[DATASET RECORDS Boundary: Start]

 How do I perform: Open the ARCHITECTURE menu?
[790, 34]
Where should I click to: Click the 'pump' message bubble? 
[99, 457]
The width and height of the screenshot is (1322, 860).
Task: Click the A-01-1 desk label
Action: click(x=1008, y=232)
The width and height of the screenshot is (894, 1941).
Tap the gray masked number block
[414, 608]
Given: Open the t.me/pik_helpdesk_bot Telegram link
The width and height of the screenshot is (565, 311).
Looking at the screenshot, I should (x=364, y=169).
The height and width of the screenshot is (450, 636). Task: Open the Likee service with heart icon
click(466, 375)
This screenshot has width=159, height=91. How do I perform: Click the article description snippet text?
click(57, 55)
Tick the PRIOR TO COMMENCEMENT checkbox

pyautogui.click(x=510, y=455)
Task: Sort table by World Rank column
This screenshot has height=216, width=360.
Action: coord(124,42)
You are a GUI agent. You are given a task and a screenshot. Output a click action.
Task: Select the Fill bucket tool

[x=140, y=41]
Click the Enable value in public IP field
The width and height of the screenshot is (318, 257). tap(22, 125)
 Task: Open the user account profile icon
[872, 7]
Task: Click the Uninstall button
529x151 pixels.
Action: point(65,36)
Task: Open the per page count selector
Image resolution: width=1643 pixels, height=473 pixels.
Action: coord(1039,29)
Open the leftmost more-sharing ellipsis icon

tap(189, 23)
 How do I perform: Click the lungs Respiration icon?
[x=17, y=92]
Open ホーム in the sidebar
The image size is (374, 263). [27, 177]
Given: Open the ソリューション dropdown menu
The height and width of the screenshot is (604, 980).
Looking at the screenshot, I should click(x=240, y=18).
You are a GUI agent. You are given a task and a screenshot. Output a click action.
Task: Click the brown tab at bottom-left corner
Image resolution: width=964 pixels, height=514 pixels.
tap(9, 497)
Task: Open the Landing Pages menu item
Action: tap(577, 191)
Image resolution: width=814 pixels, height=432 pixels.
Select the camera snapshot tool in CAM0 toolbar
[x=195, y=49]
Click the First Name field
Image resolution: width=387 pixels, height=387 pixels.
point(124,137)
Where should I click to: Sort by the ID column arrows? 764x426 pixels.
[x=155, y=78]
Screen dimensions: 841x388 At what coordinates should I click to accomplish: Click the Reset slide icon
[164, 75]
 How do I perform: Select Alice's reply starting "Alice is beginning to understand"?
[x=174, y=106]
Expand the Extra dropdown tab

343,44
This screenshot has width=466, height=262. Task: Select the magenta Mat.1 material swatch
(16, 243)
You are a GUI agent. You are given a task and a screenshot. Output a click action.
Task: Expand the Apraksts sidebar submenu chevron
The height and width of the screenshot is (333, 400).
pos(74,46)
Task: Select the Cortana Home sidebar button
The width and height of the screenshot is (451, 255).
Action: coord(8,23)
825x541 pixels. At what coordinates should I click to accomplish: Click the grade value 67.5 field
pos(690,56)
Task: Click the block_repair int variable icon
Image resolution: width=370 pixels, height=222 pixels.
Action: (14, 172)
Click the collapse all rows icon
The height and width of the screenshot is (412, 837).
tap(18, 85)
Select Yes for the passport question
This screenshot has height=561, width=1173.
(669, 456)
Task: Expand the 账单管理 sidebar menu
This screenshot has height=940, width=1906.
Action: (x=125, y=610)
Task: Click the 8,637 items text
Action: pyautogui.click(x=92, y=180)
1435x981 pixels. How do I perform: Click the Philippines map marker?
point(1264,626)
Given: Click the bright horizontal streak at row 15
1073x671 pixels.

[DATASET RECORDS Boundary: End]

_PROBLEM DESCRIPTION_.
All lines from the first line of the listing above through the line containing "Given: Open the ソリューション dropdown menu" are to be retyped exactly. Leave out any other line.

_OUTPUT FOR THIS TASK_.
 How do I perform: Open the ARCHITECTURE menu?
[790, 34]
Where should I click to: Click the 'pump' message bubble? 
[99, 457]
The width and height of the screenshot is (1322, 860).
Task: Click the A-01-1 desk label
Action: click(x=1008, y=232)
The width and height of the screenshot is (894, 1941).
Tap the gray masked number block
[414, 608]
Given: Open the t.me/pik_helpdesk_bot Telegram link
The width and height of the screenshot is (565, 311).
Looking at the screenshot, I should (x=364, y=169).
The height and width of the screenshot is (450, 636). Task: Open the Likee service with heart icon
click(466, 375)
This screenshot has width=159, height=91. How do I perform: Click the article description snippet text?
click(57, 55)
Tick the PRIOR TO COMMENCEMENT checkbox

pyautogui.click(x=510, y=455)
Task: Sort table by World Rank column
This screenshot has height=216, width=360.
Action: coord(124,42)
You are a GUI agent. You are given a task and a screenshot. Output a click action.
Task: Select the Fill bucket tool

[x=140, y=41]
Click the Enable value in public IP field
The width and height of the screenshot is (318, 257). tap(22, 125)
 Task: Open the user account profile icon
[872, 7]
Task: Click the Uninstall button
529x151 pixels.
Action: point(65,36)
Task: Open the per page count selector
Image resolution: width=1643 pixels, height=473 pixels.
Action: coord(1039,29)
Open the leftmost more-sharing ellipsis icon

tap(189, 23)
 How do I perform: Click the lungs Respiration icon?
[x=17, y=92]
Open ホーム in the sidebar
The image size is (374, 263). [27, 177]
Given: Open the ソリューション dropdown menu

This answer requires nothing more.